◆ Your objective ◆
Set down word for word each line from the one containing "You are a computer-use" through the end of the records, both included. Do not copy any pictures.
═════ Entries supplied ═════
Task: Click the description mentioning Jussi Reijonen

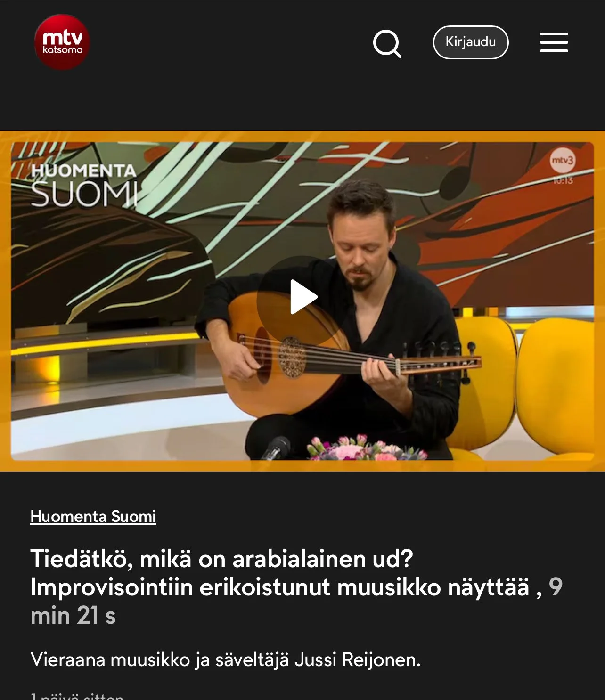Action: click(x=225, y=659)
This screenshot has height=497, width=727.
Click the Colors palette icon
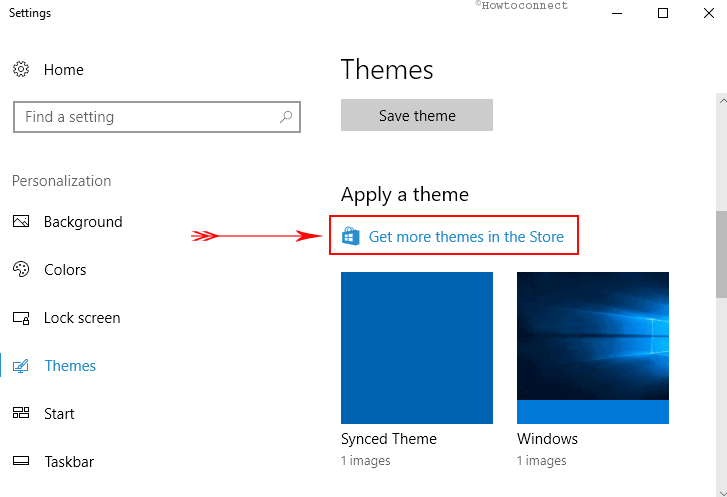point(21,269)
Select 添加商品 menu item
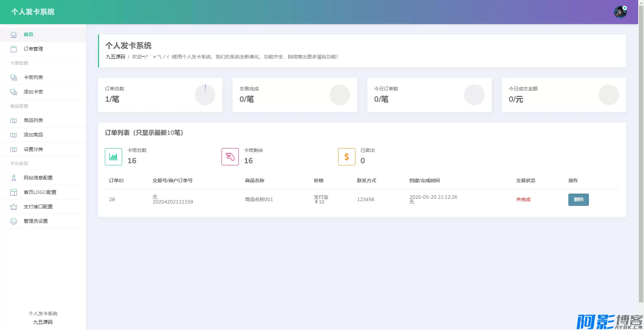Screen dimensions: 644x330 coord(33,135)
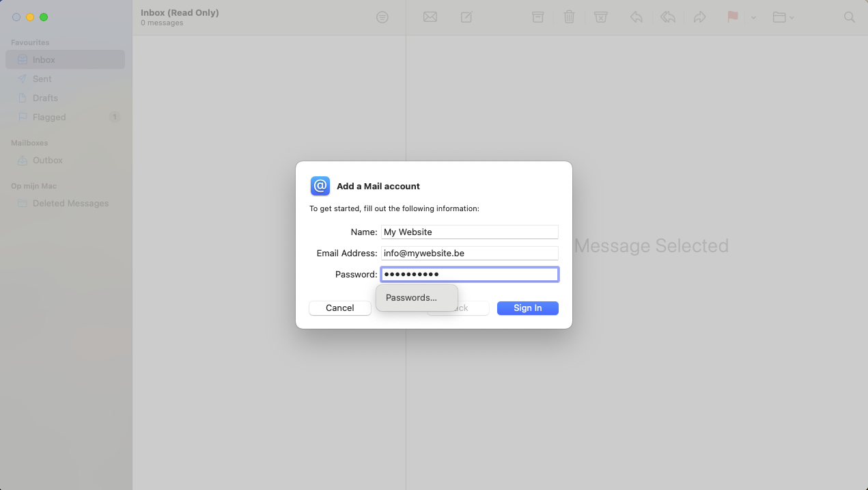Click the Email Address input field
868x490 pixels.
coord(469,253)
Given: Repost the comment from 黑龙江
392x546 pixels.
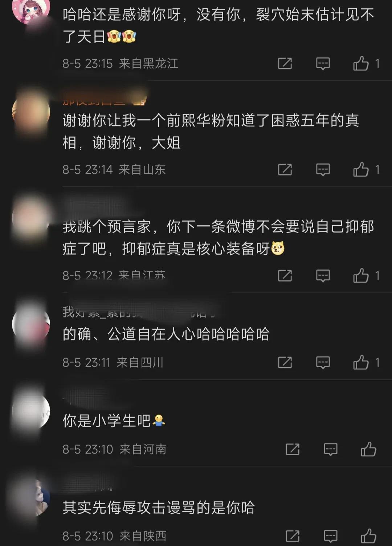Looking at the screenshot, I should click(285, 64).
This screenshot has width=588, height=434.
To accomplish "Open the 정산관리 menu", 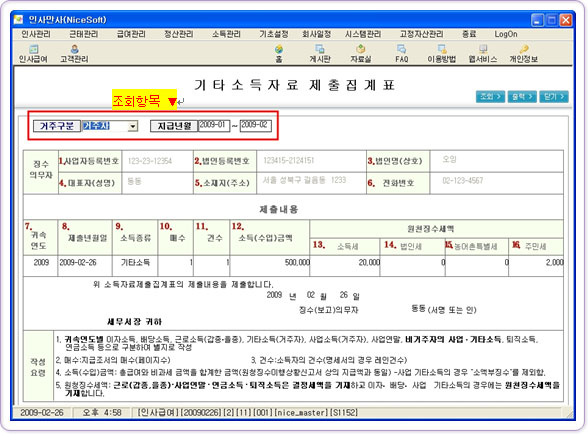I will pyautogui.click(x=178, y=34).
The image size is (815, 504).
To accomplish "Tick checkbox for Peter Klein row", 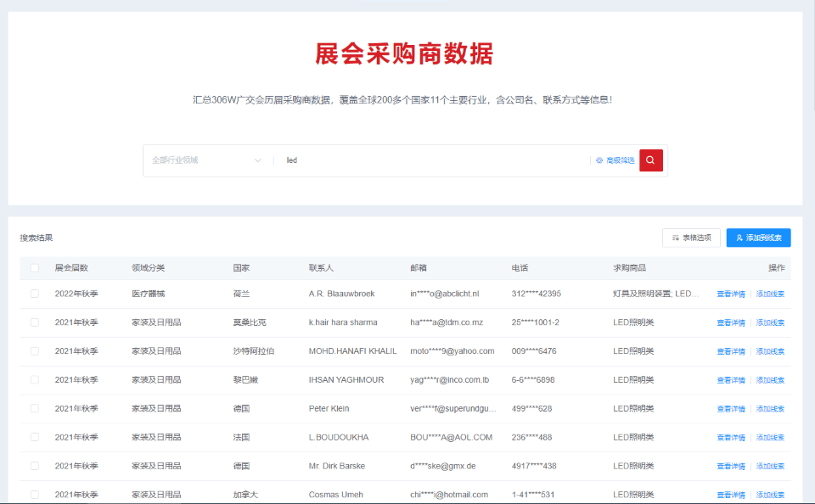I will tap(35, 409).
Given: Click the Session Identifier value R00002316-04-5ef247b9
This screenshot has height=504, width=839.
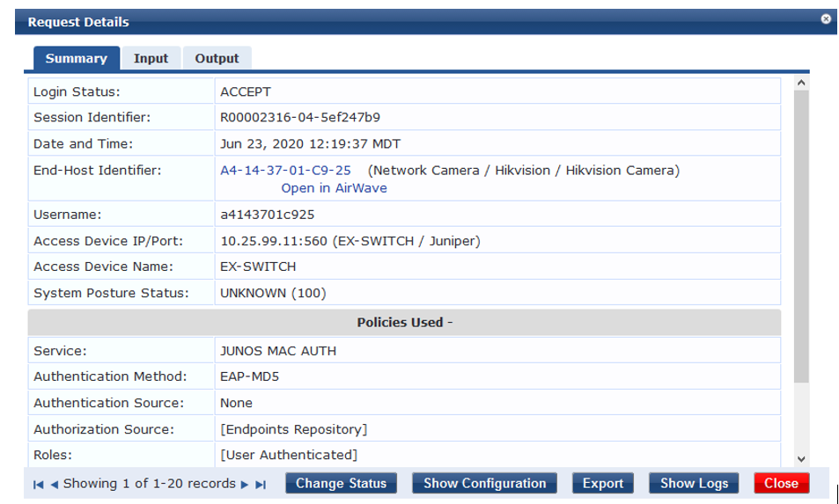Looking at the screenshot, I should tap(299, 118).
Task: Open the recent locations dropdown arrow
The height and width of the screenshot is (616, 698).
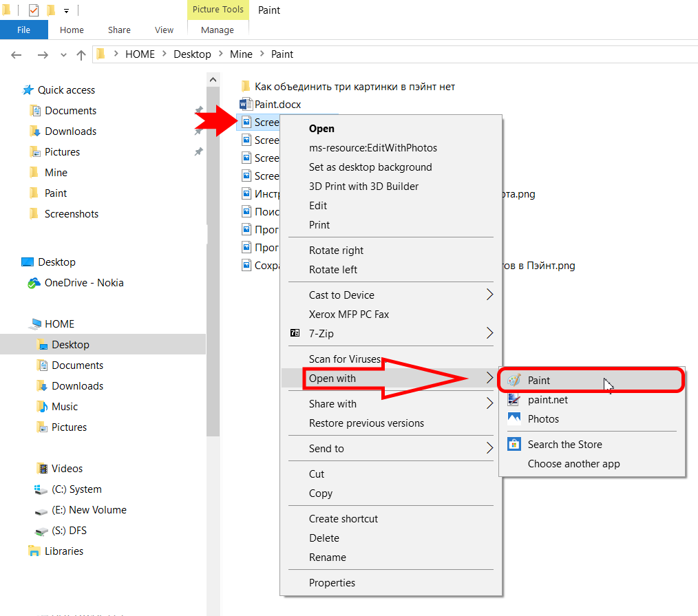Action: tap(64, 54)
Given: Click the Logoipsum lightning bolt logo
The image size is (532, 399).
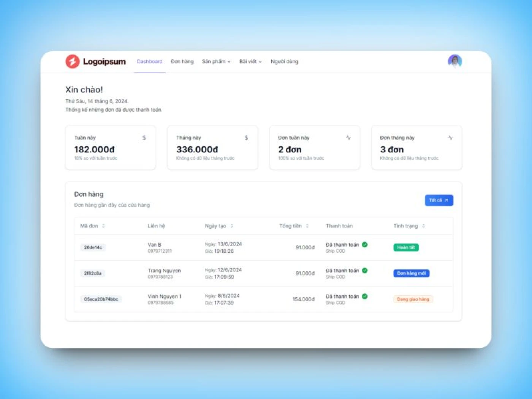Looking at the screenshot, I should pos(72,62).
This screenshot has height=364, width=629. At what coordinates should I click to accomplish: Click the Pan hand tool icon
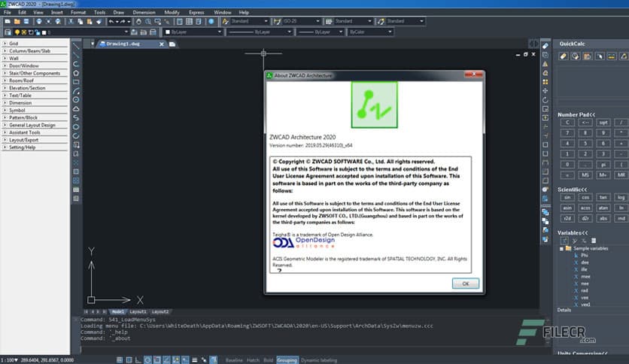(138, 22)
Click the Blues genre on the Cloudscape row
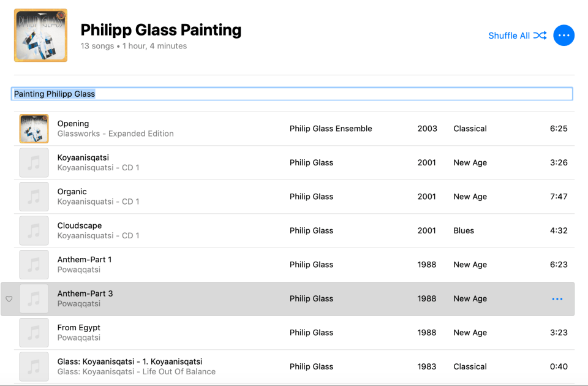 tap(464, 230)
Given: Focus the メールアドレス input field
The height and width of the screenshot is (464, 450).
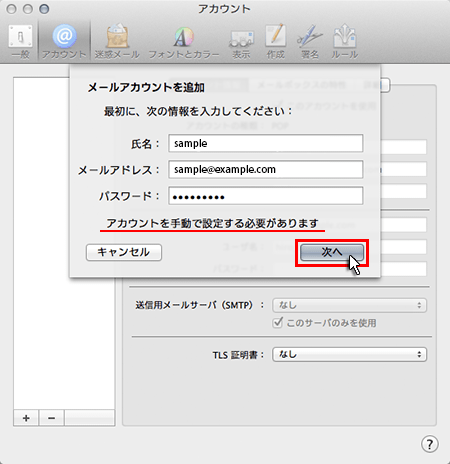Looking at the screenshot, I should (266, 169).
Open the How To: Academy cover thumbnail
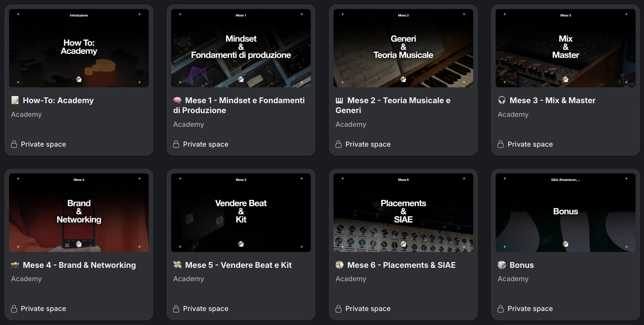 (79, 48)
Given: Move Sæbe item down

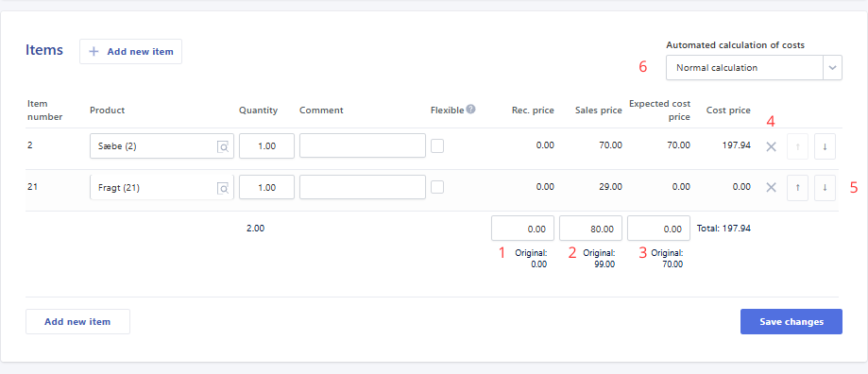Looking at the screenshot, I should click(x=825, y=146).
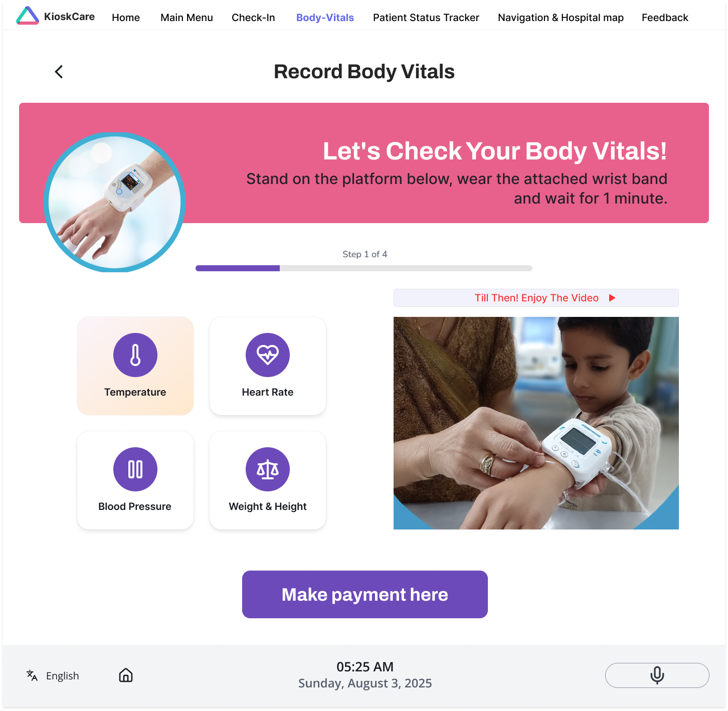Open the Check-In page
The width and height of the screenshot is (728, 711).
click(253, 18)

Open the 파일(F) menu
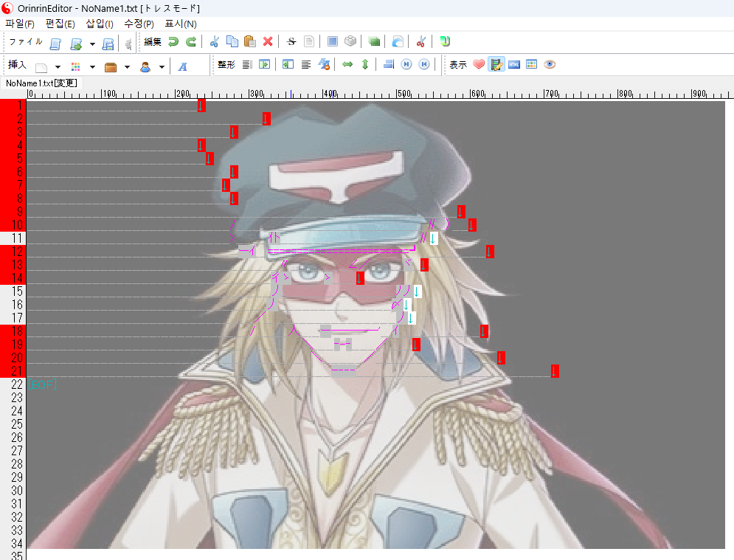click(x=20, y=24)
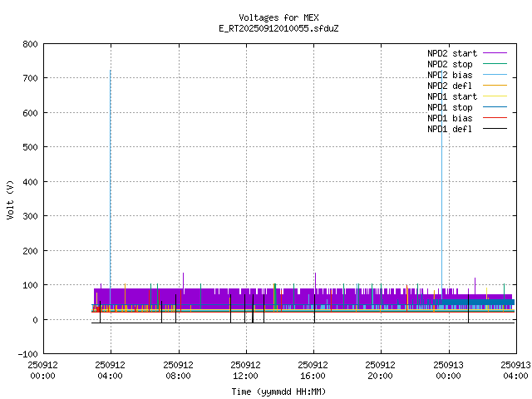This screenshot has width=532, height=399.
Task: Click the NPD2 bias legend label
Action: (x=450, y=75)
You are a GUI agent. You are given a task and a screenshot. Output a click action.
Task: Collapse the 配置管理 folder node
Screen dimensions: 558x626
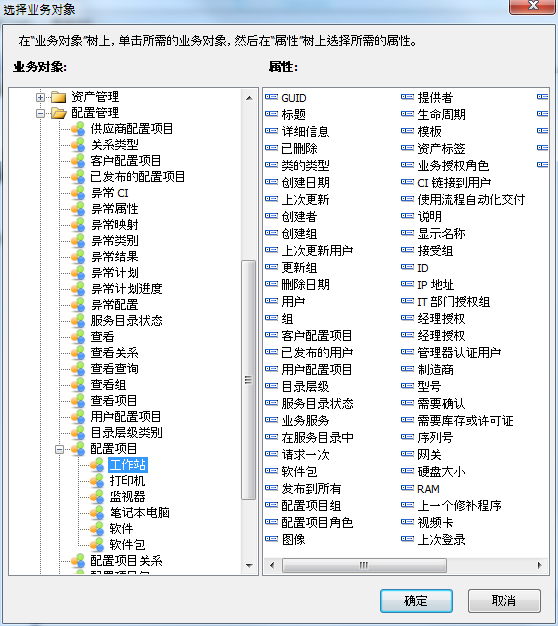(40, 113)
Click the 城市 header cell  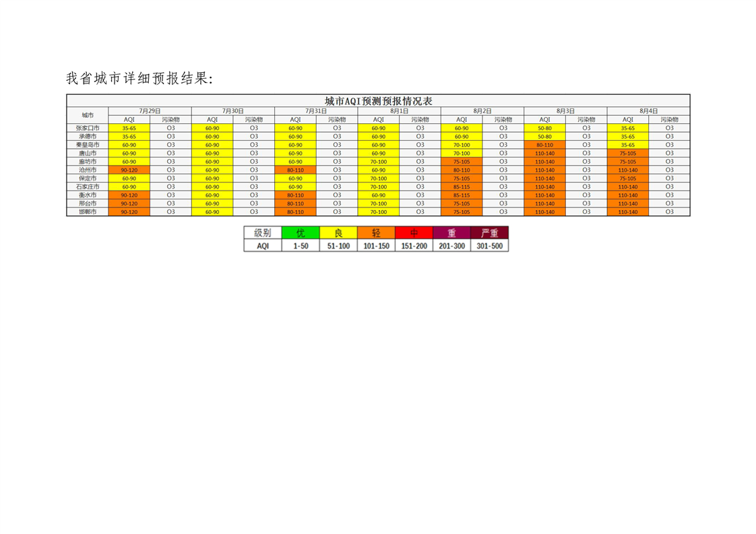coord(88,115)
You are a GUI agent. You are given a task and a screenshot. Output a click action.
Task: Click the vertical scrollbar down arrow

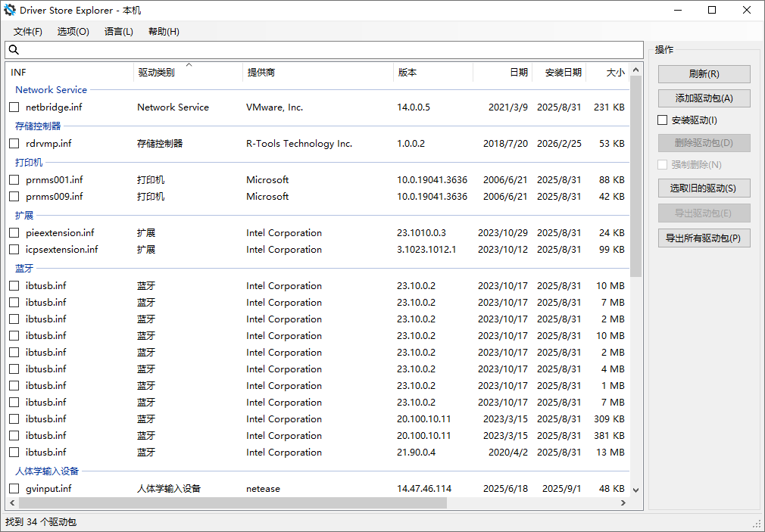point(637,489)
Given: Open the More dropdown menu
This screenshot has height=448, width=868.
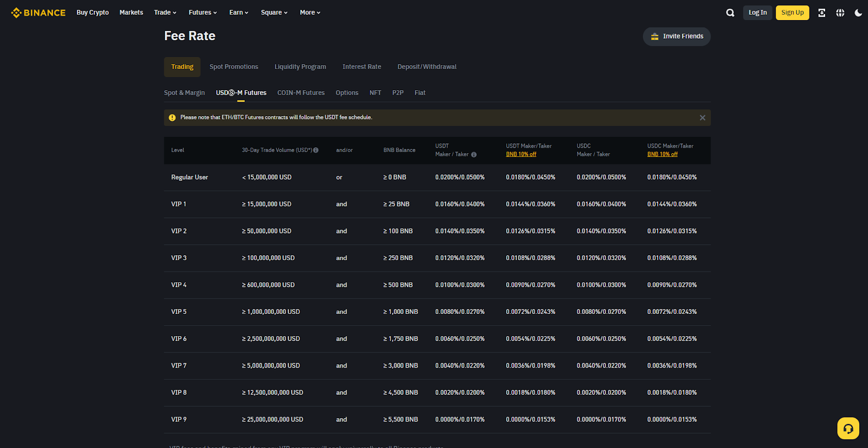Looking at the screenshot, I should pos(310,12).
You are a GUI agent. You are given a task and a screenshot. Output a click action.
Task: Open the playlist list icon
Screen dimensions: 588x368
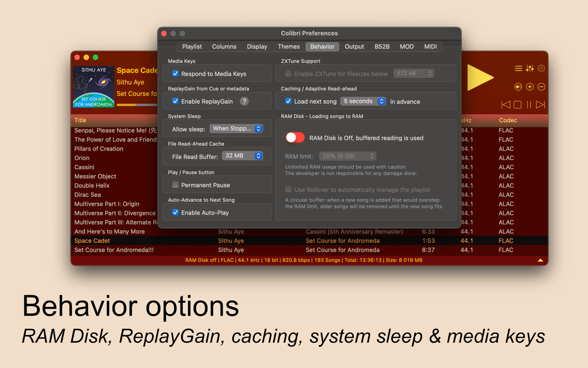[518, 69]
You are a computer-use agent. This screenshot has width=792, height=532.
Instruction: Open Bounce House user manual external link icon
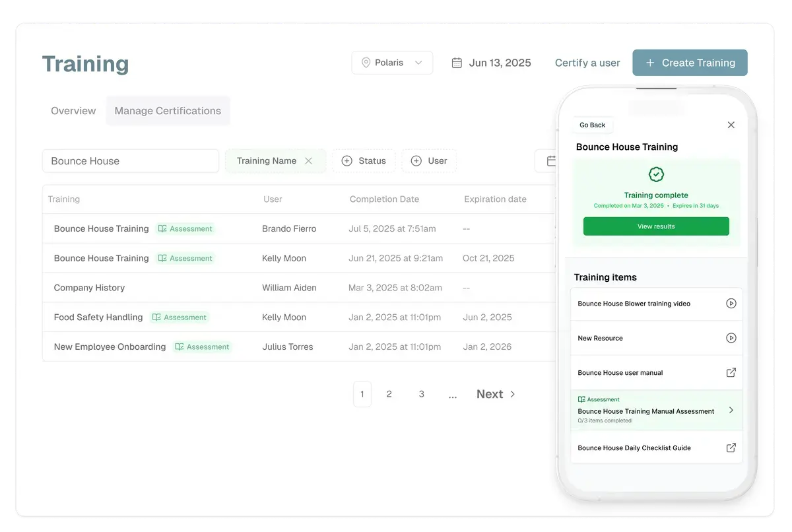coord(731,372)
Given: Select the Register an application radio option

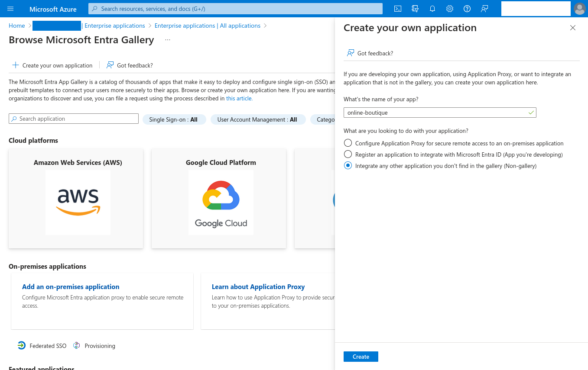Looking at the screenshot, I should point(348,154).
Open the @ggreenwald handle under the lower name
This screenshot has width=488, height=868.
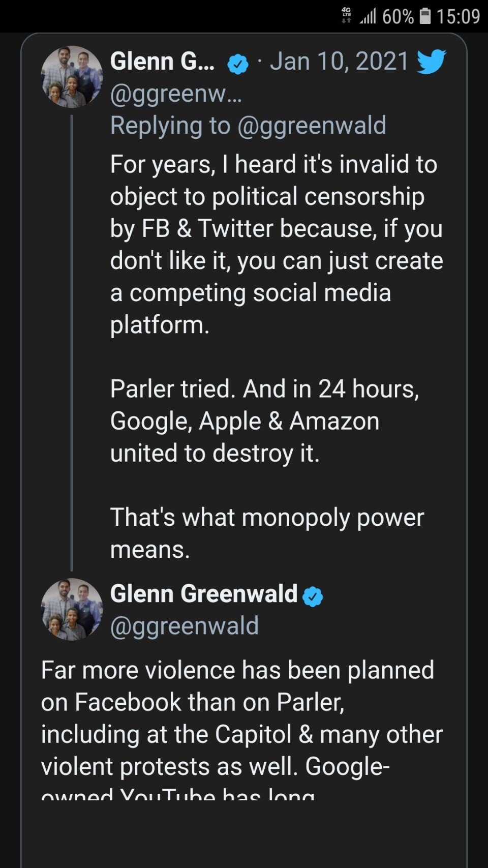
═════
◆ Exercise answer ◆
You are a computer-use agent. This screenshot has width=792, height=532.
Instruction: Open Bounce House user manual external link icon
coord(731,372)
Given: Select the Register an application radio option

Looking at the screenshot, I should point(348,154).
Open the @ggreenwald handle under the lower name
This screenshot has width=488, height=868.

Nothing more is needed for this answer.